Tak heran, keputusan pemerintah menaikkan anggaran subsidi dalam revisi APBN 2017 menuai kritik dari mantan Menteri Keuangan Muhammad Chatib Basri. Ia menyayangkan reformasi subsidi energi tidak berlanjut di bawah kepemimpinan Jokowi. "Subsidi BBM sudah dihapus dan itu baik sekali. Kenapa harus kembali lagi ke masa lalu yang dianggap salah?" ujar Chatib lewat akun Twitter, Jumat (7/7).
Apalagi, subsidi energi yang ditanggung negara sebenarnya lebih besar jika memperhitungkan beban tunggakan BBM kepada Pertamina. Sebab, meski pemerintah tak mengalokasikan subsidi harga Premium dalam APBN, selisih harga jual dengan harga keekonomian BBM menjadi tanggungan Pertamina.

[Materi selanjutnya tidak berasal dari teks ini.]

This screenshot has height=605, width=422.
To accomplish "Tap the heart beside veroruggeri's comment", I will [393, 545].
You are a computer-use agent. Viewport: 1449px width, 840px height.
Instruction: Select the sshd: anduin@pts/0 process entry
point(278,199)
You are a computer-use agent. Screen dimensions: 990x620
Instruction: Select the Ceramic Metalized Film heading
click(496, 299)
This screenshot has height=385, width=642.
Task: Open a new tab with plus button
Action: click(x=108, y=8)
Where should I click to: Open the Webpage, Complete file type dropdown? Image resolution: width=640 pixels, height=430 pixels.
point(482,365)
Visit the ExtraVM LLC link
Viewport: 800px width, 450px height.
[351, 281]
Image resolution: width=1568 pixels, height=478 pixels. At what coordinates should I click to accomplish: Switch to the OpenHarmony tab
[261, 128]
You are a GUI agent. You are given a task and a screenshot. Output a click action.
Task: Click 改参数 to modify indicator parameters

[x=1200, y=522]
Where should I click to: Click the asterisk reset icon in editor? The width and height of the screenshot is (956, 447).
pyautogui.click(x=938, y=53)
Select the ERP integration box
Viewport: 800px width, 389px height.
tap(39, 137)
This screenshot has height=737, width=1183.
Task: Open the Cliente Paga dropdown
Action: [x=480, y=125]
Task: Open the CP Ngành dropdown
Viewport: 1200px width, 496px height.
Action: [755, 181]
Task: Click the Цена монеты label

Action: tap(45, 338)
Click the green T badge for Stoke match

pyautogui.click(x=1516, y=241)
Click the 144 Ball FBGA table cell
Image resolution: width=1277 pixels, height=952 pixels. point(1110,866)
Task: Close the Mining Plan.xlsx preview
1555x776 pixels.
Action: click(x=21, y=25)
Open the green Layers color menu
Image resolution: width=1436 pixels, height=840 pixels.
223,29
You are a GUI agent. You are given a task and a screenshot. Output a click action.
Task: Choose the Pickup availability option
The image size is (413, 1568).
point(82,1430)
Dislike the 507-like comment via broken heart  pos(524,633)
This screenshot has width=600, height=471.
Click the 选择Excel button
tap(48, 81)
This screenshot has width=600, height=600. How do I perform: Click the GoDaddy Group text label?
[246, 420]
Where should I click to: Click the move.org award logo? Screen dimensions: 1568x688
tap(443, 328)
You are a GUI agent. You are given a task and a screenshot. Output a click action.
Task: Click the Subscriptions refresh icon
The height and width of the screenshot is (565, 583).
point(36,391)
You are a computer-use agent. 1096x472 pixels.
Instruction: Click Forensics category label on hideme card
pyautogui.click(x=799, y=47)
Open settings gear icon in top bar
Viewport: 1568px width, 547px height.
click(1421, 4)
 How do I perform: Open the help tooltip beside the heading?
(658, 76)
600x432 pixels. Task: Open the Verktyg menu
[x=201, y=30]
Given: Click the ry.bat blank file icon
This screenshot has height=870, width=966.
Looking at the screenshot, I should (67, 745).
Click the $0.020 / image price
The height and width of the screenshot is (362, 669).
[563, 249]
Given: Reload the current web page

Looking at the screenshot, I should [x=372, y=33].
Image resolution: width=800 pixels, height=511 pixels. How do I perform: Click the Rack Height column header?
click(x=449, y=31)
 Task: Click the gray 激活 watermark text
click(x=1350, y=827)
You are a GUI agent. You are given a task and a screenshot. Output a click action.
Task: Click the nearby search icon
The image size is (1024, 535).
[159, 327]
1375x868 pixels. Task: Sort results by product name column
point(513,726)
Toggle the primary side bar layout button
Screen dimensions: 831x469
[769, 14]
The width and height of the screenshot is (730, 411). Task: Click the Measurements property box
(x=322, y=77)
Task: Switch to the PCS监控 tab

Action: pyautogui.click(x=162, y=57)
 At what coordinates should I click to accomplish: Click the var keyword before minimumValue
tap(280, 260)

Sepanjang enam bulan pertama tahun ini, manajemen Pertamina mengaku total beban yang harus ditanggung akibat tidak menaikkan harga BBM mencapai Rp 35-Rp 40 triliun. Chatib menyebut beban itu sebagai tunggakan yang menjadi contingent liabilities bagi pemerintah lantaran status Pertamina sebagai perusahaan BUMN.
"Kalau harga minyak naik terus, maka beban ini akan naik. Jangan ulangi kesalahan yang lalu. Pada akhirnya beban Pertamina akan jadi beban APBN. Itu yang namanya fiscal contingent liabilities," ujarnya.
Di sisi lain, Ekonom Samuel Asset Management Lana Soelistianingsih mengatakan, keputusan pemerintah menunda kenaikan harga BBM dan elpiji dan memilih memperbesar subsidi itu bertujuan menjaga daya beli masyarakat. Sebab, masyarakat baru saja menjalani momen Ramadan dan Hari Raya Idul Fitri. Awal Juli ini pun memasuki tahun ajaran baru.
"Saya kira tidak dinaikkan ini tepat karena bersamaan puasa, lebaran, dan tahun ajaran baru. Kalau dipaksakan naik itu beban masyarakat tinggi,” kata Lana. Ia pun menepis kemungkinan kebijakan pemerintah menahan kenaikan harga energi terkait dengan persiapan Pemerintahan Jokowi menghadapi pemilu tahun 2019. “Masih terlalu jauh itu."